W 79. minucie Stadion im. Ernesta Pohla eksplodował. Lukoszek posłał piłkę po ziemi z lewej strony, a niepilnowany Liseth z najbliższej odległości wpakował ją do siatki, wyrównując stan meczu.
Górnik ruszył po zwycięstwo. Chwilę później Sów trafił w słupek po dokładnej centrze Lukoszka. Podolski próbował uruchomić Lisetha długim podaniem, lecz Norweg przegrał pojedynek z dwoma obrońcami. Ostatnią szansę miał Kmet w doliczonym czasie gry, ale jego strzał zatrzymał pewny Leszczyński.
Zabrzanie zapisują na swoim koncie punkt z trzecim zespołem ligi, ale w szatni pozostał niedosyt.

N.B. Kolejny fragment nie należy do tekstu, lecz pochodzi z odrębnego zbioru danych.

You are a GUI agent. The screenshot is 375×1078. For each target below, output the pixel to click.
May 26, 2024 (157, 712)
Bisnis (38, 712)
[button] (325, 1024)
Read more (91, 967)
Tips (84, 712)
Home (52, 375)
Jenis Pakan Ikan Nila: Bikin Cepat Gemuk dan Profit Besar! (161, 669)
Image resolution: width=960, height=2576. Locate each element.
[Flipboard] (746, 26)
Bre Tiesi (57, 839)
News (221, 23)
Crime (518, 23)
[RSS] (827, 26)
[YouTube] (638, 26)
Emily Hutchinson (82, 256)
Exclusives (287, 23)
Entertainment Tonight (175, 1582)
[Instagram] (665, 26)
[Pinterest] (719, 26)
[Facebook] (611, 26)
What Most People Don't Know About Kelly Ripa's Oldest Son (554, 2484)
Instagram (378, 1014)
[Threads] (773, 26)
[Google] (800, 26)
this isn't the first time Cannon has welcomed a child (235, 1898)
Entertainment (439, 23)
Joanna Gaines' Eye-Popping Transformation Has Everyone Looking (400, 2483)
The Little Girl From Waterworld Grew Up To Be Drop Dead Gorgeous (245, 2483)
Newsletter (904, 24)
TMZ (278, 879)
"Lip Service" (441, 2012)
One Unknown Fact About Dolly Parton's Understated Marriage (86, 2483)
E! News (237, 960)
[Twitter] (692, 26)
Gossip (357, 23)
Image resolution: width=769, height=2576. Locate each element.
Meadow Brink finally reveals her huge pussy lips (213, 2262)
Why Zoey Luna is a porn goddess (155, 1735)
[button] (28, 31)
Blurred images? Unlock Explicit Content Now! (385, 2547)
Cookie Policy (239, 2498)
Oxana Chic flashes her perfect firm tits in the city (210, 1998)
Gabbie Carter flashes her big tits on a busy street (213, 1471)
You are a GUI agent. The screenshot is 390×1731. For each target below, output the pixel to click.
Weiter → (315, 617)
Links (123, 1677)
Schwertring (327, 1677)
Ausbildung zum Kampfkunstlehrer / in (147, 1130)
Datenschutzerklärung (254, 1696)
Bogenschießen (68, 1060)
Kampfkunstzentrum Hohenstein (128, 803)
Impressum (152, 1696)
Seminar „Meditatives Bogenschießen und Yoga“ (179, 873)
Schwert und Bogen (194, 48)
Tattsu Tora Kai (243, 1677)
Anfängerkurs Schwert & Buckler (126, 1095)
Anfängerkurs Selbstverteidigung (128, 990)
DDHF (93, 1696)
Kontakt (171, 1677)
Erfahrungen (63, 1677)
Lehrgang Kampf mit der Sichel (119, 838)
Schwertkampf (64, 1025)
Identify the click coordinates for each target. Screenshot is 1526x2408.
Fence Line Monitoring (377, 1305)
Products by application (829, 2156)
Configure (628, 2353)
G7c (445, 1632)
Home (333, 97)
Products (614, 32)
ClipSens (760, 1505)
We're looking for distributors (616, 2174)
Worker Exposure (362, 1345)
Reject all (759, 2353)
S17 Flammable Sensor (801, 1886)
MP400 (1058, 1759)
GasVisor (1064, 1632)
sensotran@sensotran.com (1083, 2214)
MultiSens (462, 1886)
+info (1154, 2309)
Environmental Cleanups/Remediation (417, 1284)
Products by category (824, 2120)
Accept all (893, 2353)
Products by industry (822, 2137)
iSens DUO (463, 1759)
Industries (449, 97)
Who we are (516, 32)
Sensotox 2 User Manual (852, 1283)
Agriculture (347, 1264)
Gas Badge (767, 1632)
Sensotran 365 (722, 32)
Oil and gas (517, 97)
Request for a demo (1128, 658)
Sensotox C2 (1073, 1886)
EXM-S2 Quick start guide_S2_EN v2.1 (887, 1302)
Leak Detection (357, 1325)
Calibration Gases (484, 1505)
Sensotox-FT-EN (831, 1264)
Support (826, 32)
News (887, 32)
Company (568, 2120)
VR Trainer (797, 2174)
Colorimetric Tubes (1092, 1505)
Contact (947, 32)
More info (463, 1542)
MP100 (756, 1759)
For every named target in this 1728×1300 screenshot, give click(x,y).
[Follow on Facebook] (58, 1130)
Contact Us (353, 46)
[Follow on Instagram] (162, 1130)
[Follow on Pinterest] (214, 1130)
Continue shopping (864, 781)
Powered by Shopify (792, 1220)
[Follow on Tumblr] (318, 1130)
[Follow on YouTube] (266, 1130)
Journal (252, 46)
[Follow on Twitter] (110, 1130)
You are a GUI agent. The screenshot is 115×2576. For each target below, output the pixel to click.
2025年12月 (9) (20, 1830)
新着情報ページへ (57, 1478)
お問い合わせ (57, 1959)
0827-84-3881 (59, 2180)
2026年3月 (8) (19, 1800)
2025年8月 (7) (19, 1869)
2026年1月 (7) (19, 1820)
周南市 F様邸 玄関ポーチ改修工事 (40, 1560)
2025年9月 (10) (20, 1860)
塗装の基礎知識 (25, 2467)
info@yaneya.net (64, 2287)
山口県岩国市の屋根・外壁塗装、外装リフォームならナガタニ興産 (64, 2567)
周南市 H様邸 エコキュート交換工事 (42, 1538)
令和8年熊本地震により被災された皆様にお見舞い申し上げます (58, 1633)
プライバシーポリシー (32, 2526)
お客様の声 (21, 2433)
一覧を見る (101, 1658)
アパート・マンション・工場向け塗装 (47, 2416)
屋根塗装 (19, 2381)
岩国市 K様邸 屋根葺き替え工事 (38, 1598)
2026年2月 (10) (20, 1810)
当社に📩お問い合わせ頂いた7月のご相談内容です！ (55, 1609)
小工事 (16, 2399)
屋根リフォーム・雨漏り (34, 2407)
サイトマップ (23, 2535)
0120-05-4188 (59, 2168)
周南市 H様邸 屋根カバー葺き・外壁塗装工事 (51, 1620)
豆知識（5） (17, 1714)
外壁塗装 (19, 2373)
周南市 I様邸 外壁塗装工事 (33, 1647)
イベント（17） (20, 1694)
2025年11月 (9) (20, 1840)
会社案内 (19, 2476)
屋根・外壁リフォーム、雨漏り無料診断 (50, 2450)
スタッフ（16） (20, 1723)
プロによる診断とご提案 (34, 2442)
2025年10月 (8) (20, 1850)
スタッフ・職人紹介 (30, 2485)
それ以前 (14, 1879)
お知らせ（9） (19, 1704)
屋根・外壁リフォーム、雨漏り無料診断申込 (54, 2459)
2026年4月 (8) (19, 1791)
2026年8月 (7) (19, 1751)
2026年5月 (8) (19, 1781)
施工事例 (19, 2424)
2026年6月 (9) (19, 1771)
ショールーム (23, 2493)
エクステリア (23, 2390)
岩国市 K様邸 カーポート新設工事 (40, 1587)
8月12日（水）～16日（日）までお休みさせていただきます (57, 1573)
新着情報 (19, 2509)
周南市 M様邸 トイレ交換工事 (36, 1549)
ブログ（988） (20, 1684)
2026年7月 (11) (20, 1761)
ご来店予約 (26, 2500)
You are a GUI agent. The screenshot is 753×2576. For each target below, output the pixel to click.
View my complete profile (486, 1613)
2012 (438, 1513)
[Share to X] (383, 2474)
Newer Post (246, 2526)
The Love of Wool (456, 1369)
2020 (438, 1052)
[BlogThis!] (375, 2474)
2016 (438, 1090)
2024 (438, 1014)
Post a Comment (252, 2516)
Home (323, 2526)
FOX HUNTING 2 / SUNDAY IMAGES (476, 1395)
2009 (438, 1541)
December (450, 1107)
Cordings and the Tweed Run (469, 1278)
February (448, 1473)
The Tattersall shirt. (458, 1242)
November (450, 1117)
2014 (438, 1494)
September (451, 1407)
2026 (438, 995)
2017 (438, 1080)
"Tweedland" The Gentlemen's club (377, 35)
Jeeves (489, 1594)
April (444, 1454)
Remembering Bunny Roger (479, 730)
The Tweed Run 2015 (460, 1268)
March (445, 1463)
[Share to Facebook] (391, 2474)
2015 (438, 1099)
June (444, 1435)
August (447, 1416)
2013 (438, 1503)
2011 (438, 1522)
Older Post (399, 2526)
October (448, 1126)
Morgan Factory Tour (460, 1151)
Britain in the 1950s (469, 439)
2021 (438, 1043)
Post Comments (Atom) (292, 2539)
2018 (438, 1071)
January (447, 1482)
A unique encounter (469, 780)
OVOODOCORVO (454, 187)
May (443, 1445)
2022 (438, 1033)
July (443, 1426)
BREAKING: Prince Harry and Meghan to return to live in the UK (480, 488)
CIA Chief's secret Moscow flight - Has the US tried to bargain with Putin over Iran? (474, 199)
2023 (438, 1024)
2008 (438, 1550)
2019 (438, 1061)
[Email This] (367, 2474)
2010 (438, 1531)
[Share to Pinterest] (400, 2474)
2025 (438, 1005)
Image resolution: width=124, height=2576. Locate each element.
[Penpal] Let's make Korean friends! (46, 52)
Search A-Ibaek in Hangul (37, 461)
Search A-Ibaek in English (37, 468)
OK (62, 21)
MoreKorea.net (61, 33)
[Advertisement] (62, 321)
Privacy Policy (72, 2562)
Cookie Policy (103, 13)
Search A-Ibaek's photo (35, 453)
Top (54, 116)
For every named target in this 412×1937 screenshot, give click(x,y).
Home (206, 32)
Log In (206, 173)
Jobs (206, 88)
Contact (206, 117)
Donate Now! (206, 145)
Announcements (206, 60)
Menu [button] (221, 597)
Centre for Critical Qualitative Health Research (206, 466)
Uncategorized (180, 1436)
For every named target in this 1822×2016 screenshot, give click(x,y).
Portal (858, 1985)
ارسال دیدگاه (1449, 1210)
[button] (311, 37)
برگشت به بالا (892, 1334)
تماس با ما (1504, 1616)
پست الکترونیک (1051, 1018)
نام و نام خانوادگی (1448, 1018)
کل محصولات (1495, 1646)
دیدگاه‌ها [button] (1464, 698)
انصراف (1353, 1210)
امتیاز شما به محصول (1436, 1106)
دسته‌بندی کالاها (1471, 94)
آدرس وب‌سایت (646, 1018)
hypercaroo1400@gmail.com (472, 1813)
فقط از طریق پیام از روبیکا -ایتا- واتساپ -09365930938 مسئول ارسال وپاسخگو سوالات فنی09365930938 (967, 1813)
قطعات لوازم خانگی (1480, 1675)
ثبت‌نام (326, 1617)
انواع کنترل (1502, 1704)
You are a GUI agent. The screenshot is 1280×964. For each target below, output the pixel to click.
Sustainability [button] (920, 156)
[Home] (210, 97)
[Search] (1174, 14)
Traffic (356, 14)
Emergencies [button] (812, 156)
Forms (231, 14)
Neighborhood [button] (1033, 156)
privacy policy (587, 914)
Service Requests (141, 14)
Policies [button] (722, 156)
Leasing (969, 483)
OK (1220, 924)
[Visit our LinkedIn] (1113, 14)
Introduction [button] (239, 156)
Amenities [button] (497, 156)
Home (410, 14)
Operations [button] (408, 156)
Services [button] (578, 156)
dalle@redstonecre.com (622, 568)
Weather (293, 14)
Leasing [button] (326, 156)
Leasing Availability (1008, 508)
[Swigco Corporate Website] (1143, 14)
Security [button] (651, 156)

Druga połowa była najlepszym fragmentem gry Górnika, jednak solidna, momentami wręcz betonowa defensywa Wisły Płock nie pozwoliła na więcej.
— „Byliśmy stroną dominującą po przerwie i mieliśmy sytuacje, żeby ten mecz wygrać. Szkoda, bo końcówka roku mogła być jeszcze lepsza” — podkreślono w sztabie po meczu.
Ostatnie spotkanie na Roosevelta w 2025 roku zapisze się jako walka, determinacja i niewykorzystana szansa. Górnik kończy rok mieszanymi uczuciami — z punktem, ale bez pełnej satysfakcji.
Górnik Zabrze – Wisła Płock 1:1 (0:0)
1:0 – Sekulski 62′
1:1 – Liseth 79′
Górnik: Łubik – Olkowski (69′ Kmet), Janicki, Josema (69′ Pingot), Janza – Zahović (83′ Goh), Hellebrand, Ambros (83′ Podolski) – Sow, Liseth, Chlań (69′ Lukoszek)
Wisła: Leszczyński – Haglind-Sangre, Kamiński, Edmundsson – Rogelj (88′ Custović), Kun, Nowak (83′ Djalo), Pacheco, Lecoeuche (88′ Kalandadze) – Sekulski (83′ Mijusković), Niarchos (56′ Salvador)
Żółte kartki: Kamiński, Sekulski (Wisła) – Liseth (Górnik).